Dr. Ronald P. Hart awarded $1 million grant from National Cancer Institute

Dr. Ronald P. Hart, of the Rutgers Department of Cell Biology and Neuroscience, has recently been awarded a $1 million National Institutes of Health (NIH) Challenge Grant In Health Science Research from the National Cancer Institute (NCI) for his project, “Genome-wide Chromatin Modification Targeting by Endogenous Small RNAs,” funded under the American Recovery and Reinvestment Act 0f 2009. 

The goal of Dr. Hart’s NCI-funded research project, which is a collaboration with Dr. Manolis Kellis of the Computer Science and Artificial Intelligence Laboratories and the Broad Institute at MIT (and which is based on work by Dr. Hart’s former Rutgers graduate student, Dr. Loyal Goff, who now works with Dr. Kellis), is to identify and characterize classes of genome-encoded small RNAs, non-coding RNAs, and the regulation of epigenetic marks which affect long-term modulation of gene expression within hESCs, and their effects on carcinogenesis in humans. According to Dr. Hart, epigenetic modifications are inheritable alterations to the genome, and carcinogenesis is likely to include aberrant use of this small RNA pathway to cause long-term changes in gene expression in transformed cells. “Epigenetic marking is one of the next great questions in biology and medicine,” says Dr. Hart, and his research will explore the hypothesis that endogenous small RNAs are the key link between histone modification mechanisms and individual genomic loci. He and his colleagues believe that it will eventually be possible to therapeutically treat certain human cancers by targeting epigenetic modulation of selected genes using artificial smRNAs.

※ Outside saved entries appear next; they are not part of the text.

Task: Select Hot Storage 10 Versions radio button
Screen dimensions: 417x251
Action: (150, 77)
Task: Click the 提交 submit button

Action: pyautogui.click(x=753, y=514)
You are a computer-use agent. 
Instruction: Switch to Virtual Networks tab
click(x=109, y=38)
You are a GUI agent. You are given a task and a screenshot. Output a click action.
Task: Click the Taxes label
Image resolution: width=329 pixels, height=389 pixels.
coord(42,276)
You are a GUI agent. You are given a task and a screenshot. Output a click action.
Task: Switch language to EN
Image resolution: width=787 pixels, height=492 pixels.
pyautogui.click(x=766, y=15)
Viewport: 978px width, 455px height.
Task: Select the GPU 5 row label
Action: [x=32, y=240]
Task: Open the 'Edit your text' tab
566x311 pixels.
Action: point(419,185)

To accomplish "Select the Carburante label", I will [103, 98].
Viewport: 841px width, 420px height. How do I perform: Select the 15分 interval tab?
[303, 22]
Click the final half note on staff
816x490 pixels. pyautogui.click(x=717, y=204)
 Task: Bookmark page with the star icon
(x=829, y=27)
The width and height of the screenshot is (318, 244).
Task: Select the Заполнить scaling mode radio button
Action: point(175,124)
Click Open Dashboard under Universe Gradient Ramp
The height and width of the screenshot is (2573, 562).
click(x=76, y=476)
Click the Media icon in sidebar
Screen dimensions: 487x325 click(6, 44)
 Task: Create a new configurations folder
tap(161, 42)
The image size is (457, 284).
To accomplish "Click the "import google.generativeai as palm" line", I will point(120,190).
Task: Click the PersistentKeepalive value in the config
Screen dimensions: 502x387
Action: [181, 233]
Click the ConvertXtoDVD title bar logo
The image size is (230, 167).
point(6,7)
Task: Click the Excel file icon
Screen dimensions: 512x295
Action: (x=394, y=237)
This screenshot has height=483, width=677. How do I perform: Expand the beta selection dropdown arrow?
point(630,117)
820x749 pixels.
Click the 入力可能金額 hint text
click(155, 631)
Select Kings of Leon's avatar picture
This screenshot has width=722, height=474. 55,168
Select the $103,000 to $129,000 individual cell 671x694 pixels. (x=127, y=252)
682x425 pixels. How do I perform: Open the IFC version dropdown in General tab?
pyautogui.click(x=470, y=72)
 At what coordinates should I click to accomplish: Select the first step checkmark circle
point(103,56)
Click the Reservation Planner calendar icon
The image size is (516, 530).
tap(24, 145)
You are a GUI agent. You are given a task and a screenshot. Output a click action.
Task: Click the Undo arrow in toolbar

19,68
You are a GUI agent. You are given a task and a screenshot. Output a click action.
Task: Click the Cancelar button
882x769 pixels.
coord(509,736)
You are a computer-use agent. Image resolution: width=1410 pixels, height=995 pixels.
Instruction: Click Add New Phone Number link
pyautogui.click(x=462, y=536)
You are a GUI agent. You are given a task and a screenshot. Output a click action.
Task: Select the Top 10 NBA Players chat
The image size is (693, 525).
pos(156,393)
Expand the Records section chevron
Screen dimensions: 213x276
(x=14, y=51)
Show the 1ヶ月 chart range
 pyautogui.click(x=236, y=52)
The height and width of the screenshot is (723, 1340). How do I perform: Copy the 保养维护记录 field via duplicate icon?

Dr. Ronald P. Hart is a leading expert in functional genomics technologies in the central nervous system and stem cells. Dr. Hart obtained a Bachelor of Science degree from The University of Connecticut and a doctorate from The University of Michigan Medical School. Following postdoctoral training at Rockefeller University, he joined the Rutgers Faculty of Arts and Sciences—Newark in the Department of Biological Sciences in 1985.

In 2000, Dr. Hart was recruited to establish functional genomics technologies at the W. M. Keck Center for Collaborative Neuroscience on the Busch campus with a pilot project funded by the Christopher Reeve Paralysis Foundation, and subsequently established the Neuroscience Gene Expression Laboratory (NGEL) within the W. M. Keck Center. In 2005, Dr. Hart was awarded one of the first New Jersey Stem Cell Research Grants. He is the author of more than 70 peer-reviewed publications.
 

In fiscal year 2010, more than $433.9 million of research at Rutgers was sponsored by the federal government, state government, corporations, and foundations, providing research experiences for undergraduates, support for graduate assistants and postdoctoral researchers, and bringing state–of–the–art equipment and facilities to our campuses.